Democrat Shri Thanedar Announces Comprehensive Strategies to Improve State’s Education System
Ann Arbor, MI (PRWEB) October 12, 2017 -- Putting learning first, eliminating the state’s overreliance on standardized testing, treating educators with respect, and boosting the state’s investment in education are the centerpieces for Democratic Gubernatorial Candidate Shri Thanedar’s comprehensive plan to improve Michigan’s schools.
“The key to our state’s continued growth is putting education first in terms of our funding priorities,” Thanedar said. “We must put control of the classroom back in the hands of professional educators. Lansing must play a supporting role in funding our education system, but it must do a far better job in listening and responding to communities, parents, and educators alike. Playing politics with our schools by special interests must end. Public education must be transformed into a service where citizens first value teaching, learning, and children.”
Thanedar believes education is a fundamental right and that belief is accompanied by important obligations. Some of Shri’s ideas for education include:
- Boost Michigan’s investment in K-12 education, especially for districts with higher percentages of at-risk students, allocating resources by the way students learn, not just by where they are.
- Cut state administered M-STEP testing, switching to a three times per year NWEA administered assessment system that measures growth, not achievement, which focuses teaching more on student learning and less on standardized test preparation.
- Pay educators as professionals while treating them with respect: 1) Streamline professional development and licensing requirements; 2) Ensuring teachers do not pay for classroom supplies out of their own pockets; 3) Create a statewide marketing effort – similar to Pure Michigan – to attract, recruit, and retain educators statewide, with a specific emphasis on urban and rural areas and incentivizing entrance into the profession with ideas including college loan forgiveness and credits for volunteerism; 4) Establish a real-time study on teacher wages to ensure educators are paid accordingly and in line with similar states.
- Invest $500 million of new revenue into career and technical education and job training programs – community colleges and intermediate school districts (ISDs) would serve as conduits for these resources.

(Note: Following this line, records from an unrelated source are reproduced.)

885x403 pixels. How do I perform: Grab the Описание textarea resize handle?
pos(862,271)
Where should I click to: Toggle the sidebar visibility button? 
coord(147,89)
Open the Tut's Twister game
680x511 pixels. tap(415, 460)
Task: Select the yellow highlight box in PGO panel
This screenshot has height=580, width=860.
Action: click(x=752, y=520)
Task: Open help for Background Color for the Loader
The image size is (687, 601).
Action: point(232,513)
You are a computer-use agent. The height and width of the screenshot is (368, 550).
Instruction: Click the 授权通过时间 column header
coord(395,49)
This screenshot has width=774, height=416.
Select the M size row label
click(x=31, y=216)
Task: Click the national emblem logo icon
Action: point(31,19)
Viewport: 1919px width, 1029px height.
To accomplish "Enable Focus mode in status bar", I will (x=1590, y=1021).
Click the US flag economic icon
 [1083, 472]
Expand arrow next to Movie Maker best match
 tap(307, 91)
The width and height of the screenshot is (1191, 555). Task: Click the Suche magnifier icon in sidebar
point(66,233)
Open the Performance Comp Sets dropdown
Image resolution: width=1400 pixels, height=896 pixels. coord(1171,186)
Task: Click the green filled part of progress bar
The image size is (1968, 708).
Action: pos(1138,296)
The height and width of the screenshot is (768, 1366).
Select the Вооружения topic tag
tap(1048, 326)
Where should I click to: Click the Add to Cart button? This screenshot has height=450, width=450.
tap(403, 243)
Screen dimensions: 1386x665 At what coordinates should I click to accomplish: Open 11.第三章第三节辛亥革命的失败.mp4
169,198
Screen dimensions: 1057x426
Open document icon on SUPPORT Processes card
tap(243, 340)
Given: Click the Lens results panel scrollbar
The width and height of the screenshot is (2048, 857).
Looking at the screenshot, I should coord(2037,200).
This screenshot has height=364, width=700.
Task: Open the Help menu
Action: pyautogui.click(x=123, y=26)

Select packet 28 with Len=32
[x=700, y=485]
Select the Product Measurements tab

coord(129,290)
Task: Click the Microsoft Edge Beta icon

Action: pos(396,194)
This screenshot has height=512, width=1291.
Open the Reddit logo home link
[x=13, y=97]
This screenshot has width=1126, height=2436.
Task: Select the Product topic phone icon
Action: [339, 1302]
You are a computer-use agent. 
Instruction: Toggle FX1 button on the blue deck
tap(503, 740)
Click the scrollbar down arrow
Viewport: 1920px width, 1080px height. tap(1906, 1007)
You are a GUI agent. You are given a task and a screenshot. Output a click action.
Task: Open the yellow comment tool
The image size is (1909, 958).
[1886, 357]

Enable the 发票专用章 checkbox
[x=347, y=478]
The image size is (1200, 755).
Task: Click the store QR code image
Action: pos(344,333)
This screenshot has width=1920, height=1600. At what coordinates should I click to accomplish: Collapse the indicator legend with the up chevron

- Implement universal Pre-K programming statewide through the state’s ISDs.
- Hold traditional public and charter schools to the same high academic and operational standards.
- Accelerated college debt forgiveness if after graduation, they stay and work in Michigan, at a level equal to their state tax bill.
- Super accelerated debt forgiveness if they start a business in Michigan and create jobs.
- Bring trade and career technical education in middle school and high school so that not everyone has to go to four year college.
- Ban for-profit charter school operators statewide. While choice will still be an option, charter schools will play by the same rules as traditional public schools.
- Institute free 4-year college for families below the $120,000 annual income threshold by working with colleges and universities on fiscal challenges.
- Establish year-round school options statewide, eliminating long gaps in the school year where no instruction occurs. In Michigan, students spend a required 180 days in classroom, while in places like Japan and Europe, that number is closer to 250. By increasing the number of days students are in the classroom, curriculums grow more in-depth and students perform better on standardized tests and more importantly are prepared for the next step in their educational journey, whether it be college or vocational programming.
- Protect and preserve the state’s teacher pension system to ensure it is stable for retired and retiring educators while addressing legacy costs. Shri Thanedar believes Michigan must uphold its promise to its educators by keeping their pensions intact.
Thanedar wants to pay for these priorities by redirecting resources in the state’s budget, closing corporate loopholes, and implementing a progressive tax structure that ensures Michigan makes education its No. 1 priority.
“From a policy perspective, our state’s leaders have been blind to the fact that there are differences in how we educate groups of children across the state, and that practice must end,” Thanedar said. “I recognize this battery of new programs is not without substantial costs, but we must prioritize these changes right alongside our state’s infrastructure needs if we truly want Michigan to become a leader again.